Udany początek roku w wykonaniu Dudki, reprezentant Polski uratował Auxerre przed kompromitacją

Konrad Kostorz

Dariusz Dudka w pierwszym oficjalnym występie w 2012 roku wpisał się na listę. Jego Auxerre niemiłosiernie męczyło się w 1/32 finału z występującym w V lidze amatorskim FC Chambly-Thelle i do zwycięstwa potrzebowało dogrywki.

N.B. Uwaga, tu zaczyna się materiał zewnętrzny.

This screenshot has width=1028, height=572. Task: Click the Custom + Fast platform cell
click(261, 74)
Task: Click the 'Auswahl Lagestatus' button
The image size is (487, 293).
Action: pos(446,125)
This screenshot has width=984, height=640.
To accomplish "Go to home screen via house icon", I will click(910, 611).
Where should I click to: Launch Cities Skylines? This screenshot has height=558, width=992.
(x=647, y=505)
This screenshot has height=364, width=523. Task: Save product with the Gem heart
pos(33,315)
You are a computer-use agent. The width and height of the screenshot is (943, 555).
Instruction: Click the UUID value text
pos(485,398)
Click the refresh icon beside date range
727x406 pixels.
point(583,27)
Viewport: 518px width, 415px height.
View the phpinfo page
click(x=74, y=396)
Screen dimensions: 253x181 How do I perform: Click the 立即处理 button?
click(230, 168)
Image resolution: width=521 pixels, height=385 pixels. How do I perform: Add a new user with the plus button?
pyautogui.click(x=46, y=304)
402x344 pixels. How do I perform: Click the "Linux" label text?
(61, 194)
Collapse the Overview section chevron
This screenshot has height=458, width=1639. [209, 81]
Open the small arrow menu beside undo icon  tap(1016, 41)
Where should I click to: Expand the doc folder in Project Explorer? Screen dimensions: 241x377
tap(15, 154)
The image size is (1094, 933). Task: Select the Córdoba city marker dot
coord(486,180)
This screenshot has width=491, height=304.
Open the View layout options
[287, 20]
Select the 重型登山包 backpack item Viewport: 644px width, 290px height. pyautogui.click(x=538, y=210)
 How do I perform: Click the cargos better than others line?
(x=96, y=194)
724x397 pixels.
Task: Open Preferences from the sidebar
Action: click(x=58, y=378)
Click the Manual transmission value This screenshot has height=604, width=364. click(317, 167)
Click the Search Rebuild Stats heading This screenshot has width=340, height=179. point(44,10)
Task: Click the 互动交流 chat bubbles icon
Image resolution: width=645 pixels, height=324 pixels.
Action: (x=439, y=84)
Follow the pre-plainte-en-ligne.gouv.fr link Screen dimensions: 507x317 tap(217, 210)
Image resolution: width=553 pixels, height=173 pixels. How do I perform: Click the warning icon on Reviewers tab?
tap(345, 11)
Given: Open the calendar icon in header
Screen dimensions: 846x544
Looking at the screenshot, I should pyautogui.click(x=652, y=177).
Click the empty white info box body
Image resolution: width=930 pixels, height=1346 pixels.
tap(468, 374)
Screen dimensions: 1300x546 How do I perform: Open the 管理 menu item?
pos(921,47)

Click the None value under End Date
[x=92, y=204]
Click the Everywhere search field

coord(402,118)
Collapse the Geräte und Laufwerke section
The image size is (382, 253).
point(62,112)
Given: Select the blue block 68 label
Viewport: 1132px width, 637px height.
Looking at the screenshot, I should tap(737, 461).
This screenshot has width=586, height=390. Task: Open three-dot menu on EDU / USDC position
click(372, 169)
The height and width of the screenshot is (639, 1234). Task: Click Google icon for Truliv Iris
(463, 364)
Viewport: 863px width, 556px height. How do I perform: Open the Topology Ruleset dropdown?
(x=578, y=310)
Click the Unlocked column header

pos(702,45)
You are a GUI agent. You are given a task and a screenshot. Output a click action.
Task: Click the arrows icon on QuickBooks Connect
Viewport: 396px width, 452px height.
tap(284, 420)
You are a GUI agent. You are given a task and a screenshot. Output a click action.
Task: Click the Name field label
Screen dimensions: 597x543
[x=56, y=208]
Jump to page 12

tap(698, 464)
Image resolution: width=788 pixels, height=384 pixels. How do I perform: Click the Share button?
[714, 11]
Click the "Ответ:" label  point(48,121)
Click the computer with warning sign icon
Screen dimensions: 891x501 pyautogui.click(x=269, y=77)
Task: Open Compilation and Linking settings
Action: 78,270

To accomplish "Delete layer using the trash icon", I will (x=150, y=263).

Dariusz Dudka, którego z powodu nadmiaru żółtych kartek zabrakło w ostatnim w 2011 roku ligowym meczu Auxerre (2:2 z Dijon), wyszedł w podstawowym składzie drużyny Laurenta Fourniera jako środkowy pomocnik. Aż do 117. minuty pomimo mnóstwo okazji dla Burgundczyków utrzymywał się bezbramkowy remis i wszystko wskazywało na to, że rozstrzygnięcie zapadnie dopiero w serii "jedenastek". Wówczas jednak David Camps wywalczył rzut karny, który na gola zamienił Dudka i pojedynek zakończył się wygraną faworytów 1:0.

Dla kadrowicza Franciszka Smudy było to trzecie trafienie w sezonie. Wcześniej trafił także z rzutu karnego oraz uderzeniem z rzutu wolnego.